Who should do counseling?

The answer to this question is of central importance. Many have taken it upon themselves to do counseling. That is to be expected from those who make no profession of saving faith in Jesus Christ. They must stumble their way along through life, doing what they can. But it was not to be expected that there would be those within the church who, in a lawless manner, would arrogate to themselves tasks which God, in His Word, has assigned to elders [pastors]. Yet, to the great confusion of many, unauthorized individuals have taken it upon themselves to engage in every sort of practice from hanging out shingles to the forming of large corporations that staff multiple counseling "centers." There seems to be little or no concern on their part about the question that heads this article, yet, it is one that I have heard asked over and over again by others.

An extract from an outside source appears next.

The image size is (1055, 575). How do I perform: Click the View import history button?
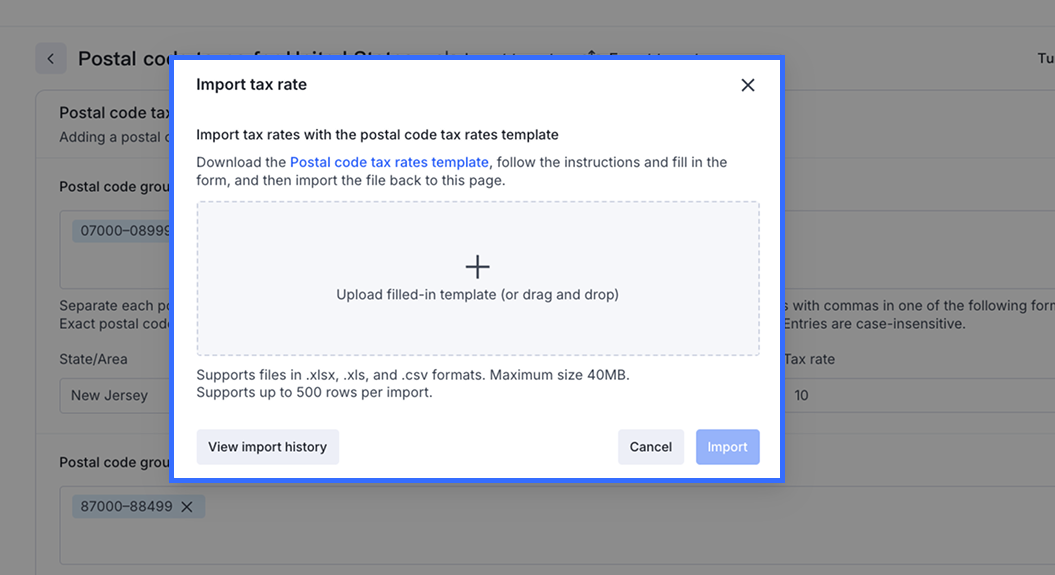pyautogui.click(x=267, y=447)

Because these persons fail to acknowledge the rule of scriptural principles in doing what they do in this regard, we might also expect their counseling to be suspect. And, sure enough, in most of these free-lance counseling venues one finds eclectic rather than biblically-based counseling. Those who care enough to ask the question posed above will receive a satisfying biblical answer, only from those who practice what the Bible teaches.

"And, that is---?"

In short; God gave the task of counseling as a life calling to the ruling officers of His church. This may be demonstrated in many ways. I shall mention two:

  1. the New Testament commands the shepherd-teacher---as such---to counsel;
  2. we see from descriptions of his work that he is precisely the one who, in the early church, did counseling.

While God assigned the counseling task informally to all Christians just as all are expected to teach, exhort, and perform other tasks informally), He assigned the work of formal nouthetic counseling to the church elder.* Such counseling is a part of his official job description.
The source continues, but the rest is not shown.